---- Exercise passage

Human Abnormalities

Bryan Charnley – The Self Portrait Series

For the past two years, I have studied Psychology A level and at the moment we are studying the topic of Schizophrenia. Since my Grandma suffered from the mental illness herself, I’ve always felt a deep connection with the illness and always wondered how her, and any other sufferer’s, perception of the world differed from mine – the work of Bryan Charnley illustrates this

I first became aware of Charnley’s artwork as it was a specific case study showcased in our psychology textbook, and I was immediately fascinated. Bryan John Charnley was born on the 20th September 1949 in Stockton on Tees, Middlesbrough, UK, but later resided in Bedford. At the age of 18 he suffered a nervous breakdown but was able to study at The Leicester School of Art later that year and eventually gained a place at the Central School of Art and Design in London in 1969. However, he was unable to complete his course as he was diagnosed with schizophrenia.

Charnley as a young student, 1970

Schizophrenia is a mental disorder characterised by a withdrawal from reality and is not associated with multiple personality disorder, like many people mistakenly think. Schizophrenia itself, wasn’t identified as a mental disorder until the early 20th century and symptoms include: experiencing a set of behaviours out of touch with reality e.g. hallucinations (the perception of something being real which does not truly exist), delusions (a false belief that is resistant to confrontation with the truth), affective flattening (speaking in one tone so can’t tell emotions, little eye contact etc…), alogia (a reduction in an expression to communicate verbally) and avolition (a lack of motivation to do anything e.g. go to work, keep up with personal hygiene etc). About 1% of people suffer worldwide from Schizophrenia, so it is extremely rare; however, it still is an exhausting and incredibly isolating mental illness to live with. Therefore, it can be extremely hard for non-sufferers to understand as they themselves, can’t fully experience what the sufferer is going through. This is why I think Charnley’s artwork is so significant as it offers non-sufferers an insight into a sufferer’s mind, and thus further awareness is created of the mental illness.

--------
---- Data supplied

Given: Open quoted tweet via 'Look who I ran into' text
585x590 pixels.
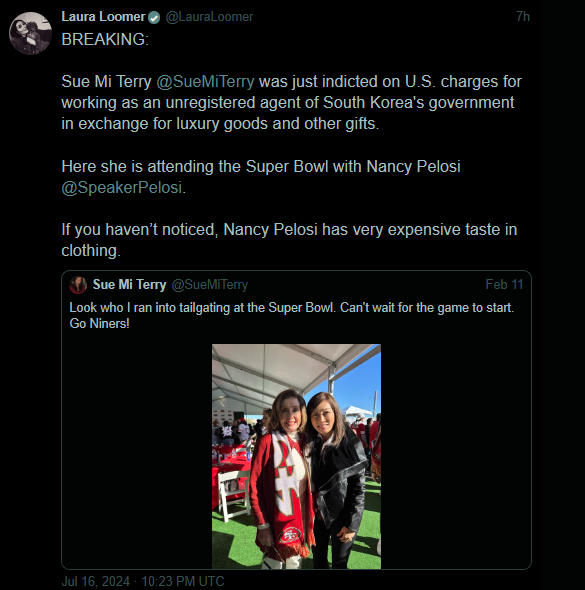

--------
---- Data supplied

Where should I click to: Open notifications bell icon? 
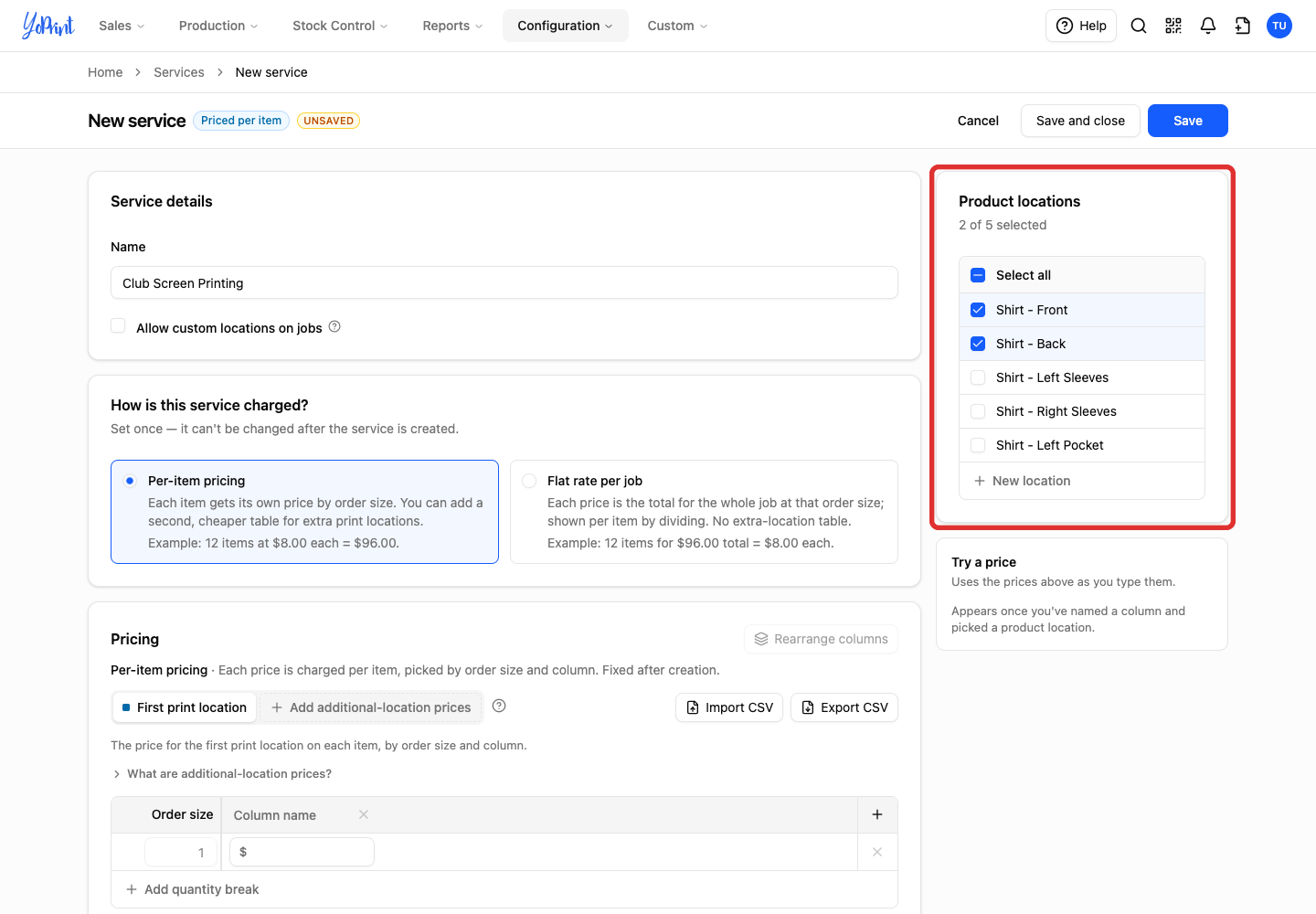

--------
---- Data supplied

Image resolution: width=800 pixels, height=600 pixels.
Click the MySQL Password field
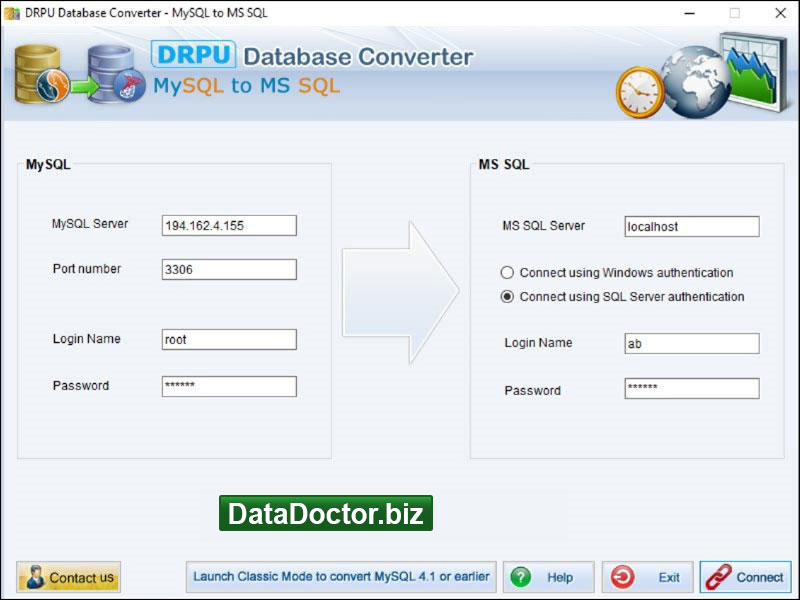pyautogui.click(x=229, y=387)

--------

■ Exercise ■
In the text on Bryan Charnley, list every schizophrenia symptom that is followed by a definition in parentheses.

■ Result ■
Hallucinations, delusions, affective flattening, alogia, avolition